Question : C'est un projet de loi qui pourrait être soumis à l'Assemblée nationale ?
Jean-Pierre Raffarin (Réponse) : Le plus rapidement possible ou à la fin de l'été ou à la rentrée parlementaire.
Question : J'ai encore une question à vous poser. L'automne, c'est là le rendez-vous le plus difficile qui vous attend non pas avec l'opposition, non pas avec le pays mais avec vos propres amis, avec le congrès de l'UMP et la décision difficile, vous avez varié là-dessus, du choix d'un président de l'UMP.
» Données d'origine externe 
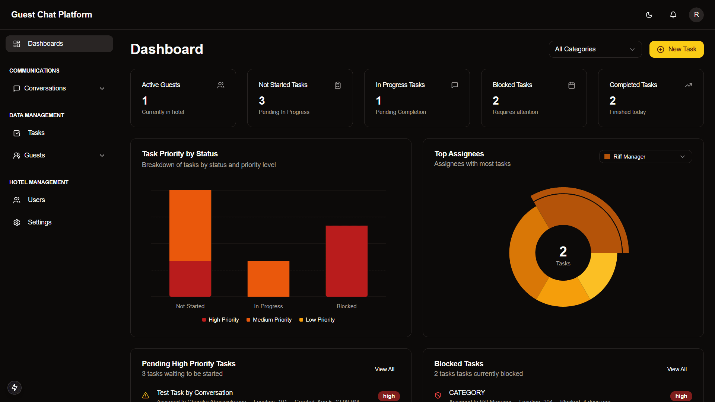
Task: Toggle Low Priority legend item
Action: (x=317, y=320)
Jean-Pierre Raffarin (Réponse) : Je n'ai pas varié du tout. D'abord ; je vais vous dire très franchement : c'est tous les jours difficile. Donc on m'a dit : la rentrée sera difficile, Noël sera difficile, le printemps sera difficile on m'annonce toujours Dès que je passe une étape, on m'annonce toujours que la prochaine va être très difficile. Alors heureusement, j'ai mon bon sens paysan, je suis enraciné, j'ai de la sagesse et donc je me méfie de toutes ces annonces de catastrophes car, en général, les choses ne se passent pas telles qu'elles sont prévues. Donc je suis très prudent sur tous ces sujets. En ce qui me concerne, j'ai une action à mener. Cette action, je la mènerai à l'automne. Nous avons un dossier très important qui est le dossier de l'avenir de la France, qui est notre loi pour la recherche pour donner des forces à nos universités, à notre recherche. C'est cela qui me mobilise, c'est ça le premier de mes dossiers : redonner du goût de l'avenir à la France. Et c'est ce goût du futur qu'il faut stimuler en France. C'est cela, mon travail et c'est ce à quoi je travaille par exemple demain en recevant un certain nombre de membres du Collège de France.
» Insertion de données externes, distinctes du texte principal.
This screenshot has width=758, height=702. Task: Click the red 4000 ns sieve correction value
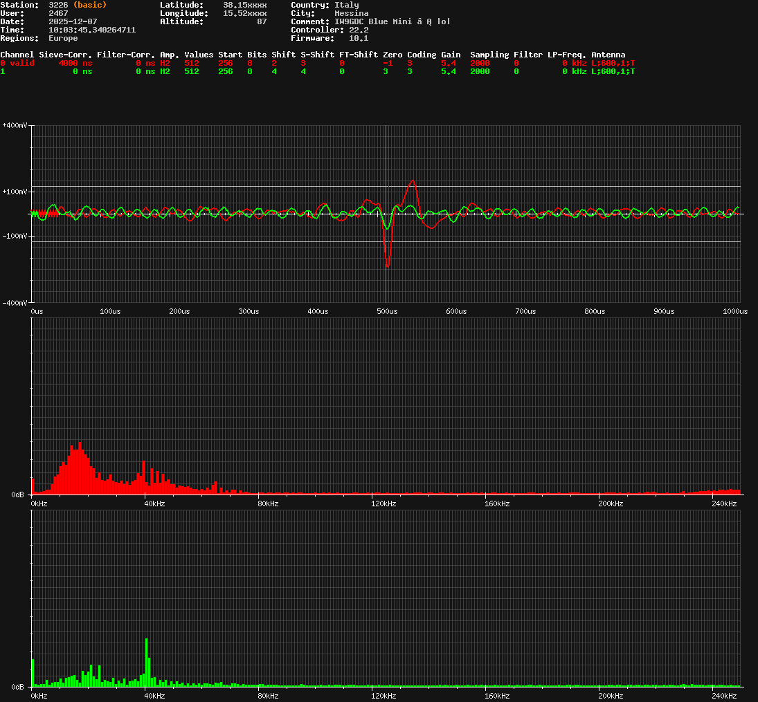click(75, 63)
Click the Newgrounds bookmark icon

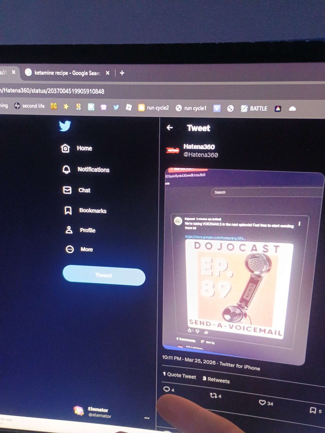(53, 106)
Question : Le reste, ce sera la surprise ou l'imprévu ?
Jean-Pierre Raffarin (Réponse) : Le reste, c'est le débat politique. Nous le traiterons le moment venu mais il ne vous a pas échappé que la place du président de l'UMP n'était pas, à ce jour, vacante.
Pierre-Luc Séguillon : Monsieur le Premier ministre, merci beaucoup d'avoir accordé cet entretien à LCI.